#### Word and element location data:
## BEGIN

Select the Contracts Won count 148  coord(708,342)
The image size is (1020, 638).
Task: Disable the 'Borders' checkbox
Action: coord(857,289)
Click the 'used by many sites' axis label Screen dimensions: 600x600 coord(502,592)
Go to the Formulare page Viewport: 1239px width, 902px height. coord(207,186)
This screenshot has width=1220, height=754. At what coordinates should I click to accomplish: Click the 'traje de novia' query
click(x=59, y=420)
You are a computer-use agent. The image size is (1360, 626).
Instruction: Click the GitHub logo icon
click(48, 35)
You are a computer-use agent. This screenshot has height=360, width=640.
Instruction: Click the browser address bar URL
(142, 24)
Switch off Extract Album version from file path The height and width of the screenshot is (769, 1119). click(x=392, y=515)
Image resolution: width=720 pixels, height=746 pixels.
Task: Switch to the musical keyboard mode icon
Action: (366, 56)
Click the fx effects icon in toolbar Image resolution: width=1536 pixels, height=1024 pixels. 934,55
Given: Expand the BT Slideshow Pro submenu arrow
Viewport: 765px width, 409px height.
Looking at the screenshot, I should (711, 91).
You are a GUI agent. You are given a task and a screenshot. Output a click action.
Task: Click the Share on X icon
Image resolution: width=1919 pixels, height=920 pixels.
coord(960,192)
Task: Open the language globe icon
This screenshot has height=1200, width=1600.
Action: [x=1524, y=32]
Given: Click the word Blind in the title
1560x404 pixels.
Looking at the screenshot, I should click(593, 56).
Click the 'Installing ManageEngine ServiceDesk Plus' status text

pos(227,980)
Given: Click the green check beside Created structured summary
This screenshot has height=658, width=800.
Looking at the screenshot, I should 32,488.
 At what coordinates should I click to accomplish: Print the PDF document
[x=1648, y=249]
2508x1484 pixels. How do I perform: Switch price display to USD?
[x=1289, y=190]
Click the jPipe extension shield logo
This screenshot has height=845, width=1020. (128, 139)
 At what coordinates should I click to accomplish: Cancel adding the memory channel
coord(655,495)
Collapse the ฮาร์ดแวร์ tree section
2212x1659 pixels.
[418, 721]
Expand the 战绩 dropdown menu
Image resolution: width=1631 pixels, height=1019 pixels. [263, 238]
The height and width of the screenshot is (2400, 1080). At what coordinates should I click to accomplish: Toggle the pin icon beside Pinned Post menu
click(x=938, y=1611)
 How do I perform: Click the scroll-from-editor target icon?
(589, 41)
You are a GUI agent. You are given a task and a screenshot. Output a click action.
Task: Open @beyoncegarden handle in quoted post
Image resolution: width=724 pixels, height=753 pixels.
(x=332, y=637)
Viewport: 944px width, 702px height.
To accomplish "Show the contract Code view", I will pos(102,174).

## END

Please copy the items from the line with "Click the fx" to the line with "[x=1289, y=190]" word for word.

#### ANSWER BELOW:
Click the fx effects icon in toolbar Image resolution: width=1536 pixels, height=1024 pixels. 934,55
Given: Expand the BT Slideshow Pro submenu arrow
Viewport: 765px width, 409px height.
Looking at the screenshot, I should (711, 91).
You are a GUI agent. You are given a task and a screenshot. Output a click action.
Task: Click the Share on X icon
Image resolution: width=1919 pixels, height=920 pixels.
coord(960,192)
Task: Open the language globe icon
This screenshot has height=1200, width=1600.
Action: [x=1524, y=32]
Given: Click the word Blind in the title
1560x404 pixels.
Looking at the screenshot, I should click(593, 56).
Click the 'Installing ManageEngine ServiceDesk Plus' status text

pos(227,980)
Given: Click the green check beside Created structured summary
This screenshot has height=658, width=800.
Looking at the screenshot, I should 32,488.
 At what coordinates should I click to accomplish: Print the PDF document
[x=1648, y=249]
2508x1484 pixels. How do I perform: Switch price display to USD?
[x=1289, y=190]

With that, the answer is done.